**Görev A:**
İsrail'in İran'a saldırısını ele alan metne göre, hedef alınan ülkelere ilişkin üretilen argümanlar hangi kavramlar üzerinden şekillendiriliyor?
**Görev B:**
İsrail'in İran'a saldırısını ele alan metni, son cümlesinden sonraki kısmı yazarak sürdürün.

**Verilen metin:**
──────────────────────────────

İsrail’in İran’a yönelik başlattığı saldırı, Türkiye’de her İran gündeminde ortaya çıkan tartışmaları yeniden alevlendirdi. İran kentlerine bombardıman sürerken, Türkiye’de hatrı sayılır bir kesim, yönetim şekli üzerinden İran’ı savunup savunmamayı tartışıyor.
Emperyalizm çağında, bölgesel ya da ulusal düzeyde dünyada yaşanan neredeyse bütün savaşlar, askeri darbeler, siyasi skandallar, emperyalist yayılmacılıkla doğrudan ya da dolaylı olarak bağlantılı özellikler sergiliyor.
Emperyalist merkezler, kendi stratejileri gereği hedef aldıkları bölge ve ülkelere karşı saldırılarını, dezenformasyon temelinde, kapsamlı propaganda kampanyalarıyla meşrulaştırıyor.
Hedef alınan ülkelere ilişkin üretilen argümanlar ise genellikle ‘otoriter rejim’, ‘özgürlük karşıtı yönetim’, ‘ifade özgürlüğü problemleri’ gibi kavramlar üzerinden şekillendiriliyor.
Böylelikle, hedef alınan ülkelerdeki siyasi yapıya ait her problem, her çatlak, bu kampanyanın parçası haline geliyor, o ülkede yaşayan halkın problemlerinden çok, emperyalist müdahaleciliğin vesilesi haline geliyor. Kırılma, tam bu noktada yaşanıyor.

──────────────────────────────

**Sağlanan malzeme:**

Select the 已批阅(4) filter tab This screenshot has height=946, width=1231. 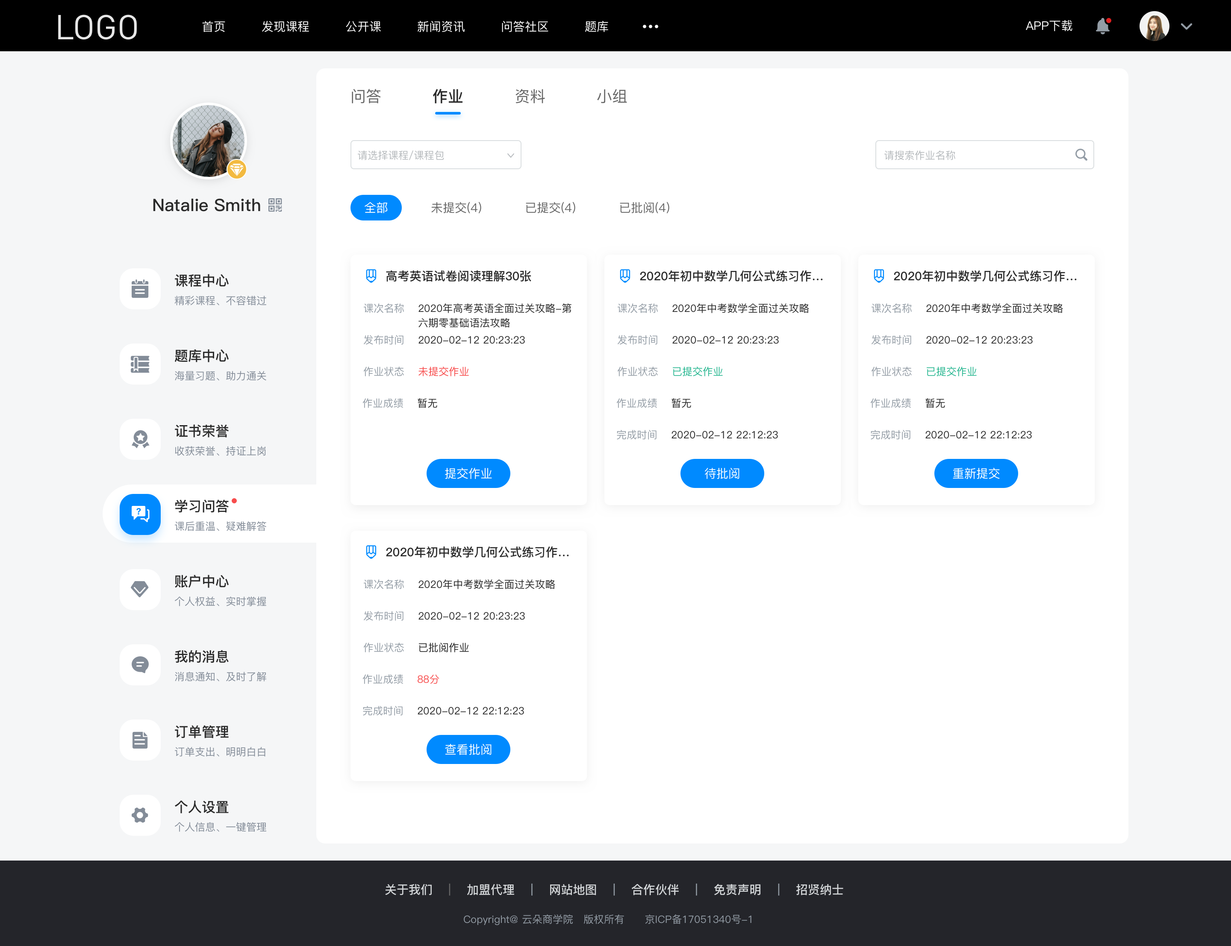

──────────────────────────────

**Nihai sonuç A:**
'Otoriter rejim', 'özgürlük karşıtı yönetim' ve 'ifade özgürlüğü problemleri' gibi kavramlar üzerinden şekillendiriliyor.

**Nihai sonuç B:**
Kimin sorunu çözülüyor?
Öyleyse şu soruyu sormak yerinde olacaktır: Hedef alınan ülkede var olduğu belirtilen problemlerin çözümünde dış müdahaleyi savunmak veya en iyi ihtimalle yok saymak, o halkın yaşadığı problemi mi çözüyor yoksa emperyalist yayılmacılığın rızasını mı üretiyor?
Çok basit bir soru daha soralım: Dünyada, eğer sıkça dile getirildiği gibi ‘yıkılması gereken’, ‘otoriter rejimler’ varsa, bu sorunun çözümü neden her seferinde dünyanın en büyük askeri ve ekonomik gücü olan ABD’nin birincil gündemi oluyor, bu ehliyeti ona kim veriyor ve neden her seferinde ortaya çıkan sonuç ekonomik ve askeri olarak ABD’nin işine geliyor?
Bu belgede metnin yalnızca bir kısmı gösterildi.